> **Data to use**

--- START ---

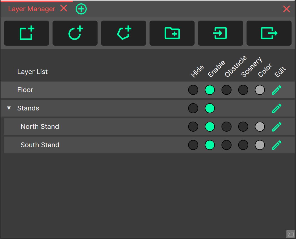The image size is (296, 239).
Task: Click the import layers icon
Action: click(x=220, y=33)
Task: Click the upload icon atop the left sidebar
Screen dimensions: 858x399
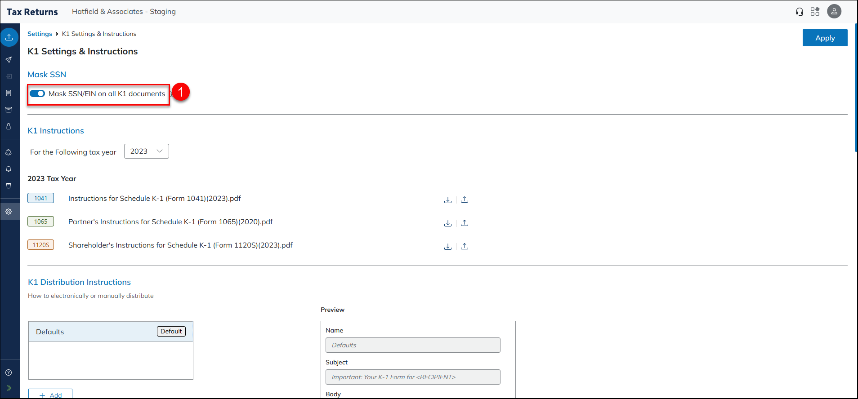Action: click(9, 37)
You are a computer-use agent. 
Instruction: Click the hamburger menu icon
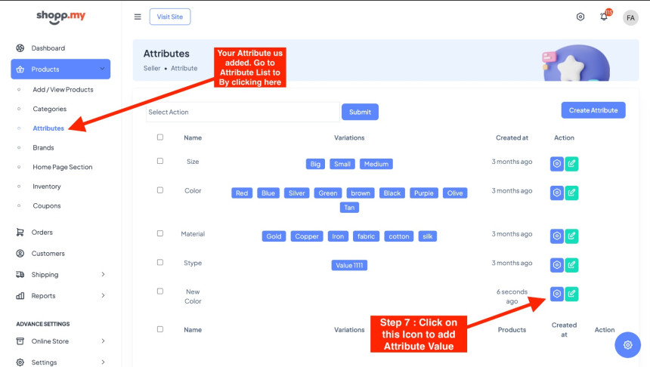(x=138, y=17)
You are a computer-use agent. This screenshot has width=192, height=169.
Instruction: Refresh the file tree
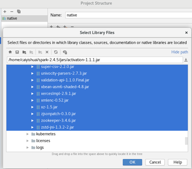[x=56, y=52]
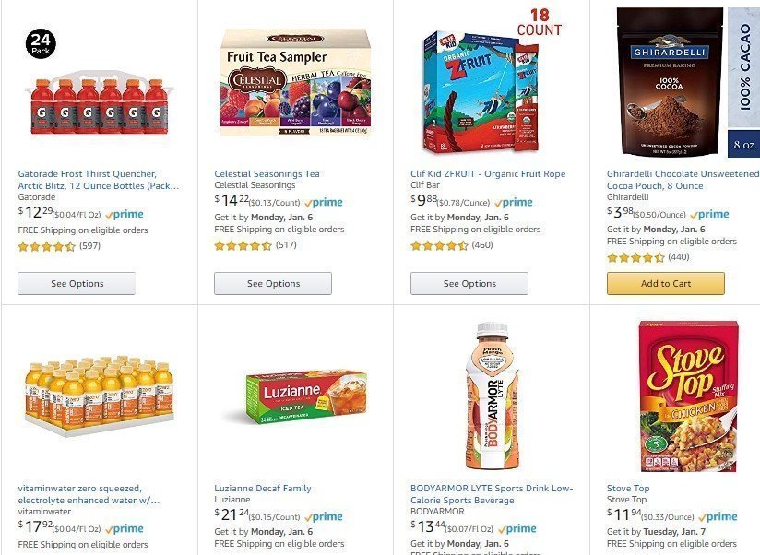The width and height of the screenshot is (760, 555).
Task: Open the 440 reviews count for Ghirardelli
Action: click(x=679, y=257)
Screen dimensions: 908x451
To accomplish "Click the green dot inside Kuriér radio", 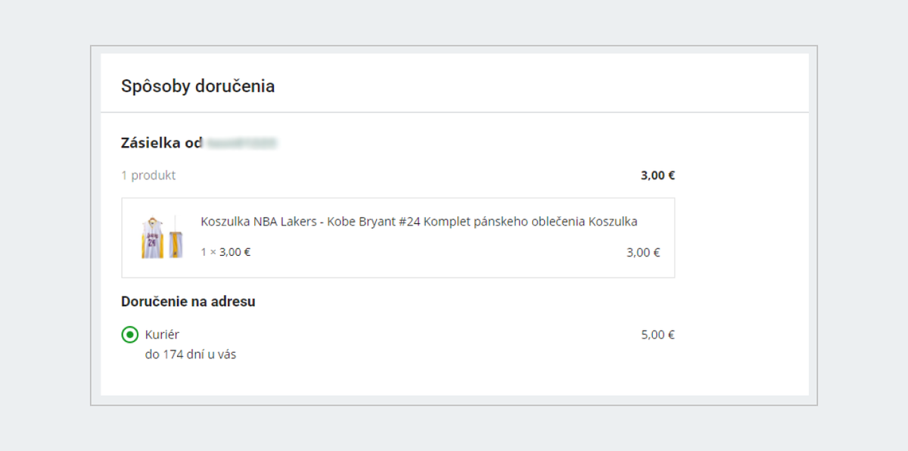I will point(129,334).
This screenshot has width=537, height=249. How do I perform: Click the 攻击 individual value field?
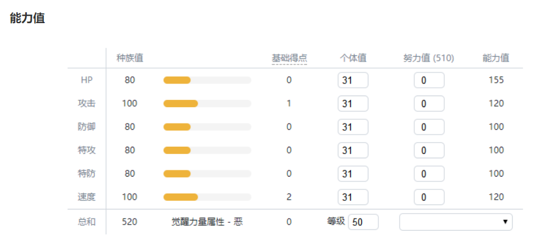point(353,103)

--- END ---

> **Activity**
Please copy each line of the material that has the string "agent" somewhere in it.

> **Task response**
You are a computer-use agent. 
You are a computer-use agent. This screenshot has width=192, height=169.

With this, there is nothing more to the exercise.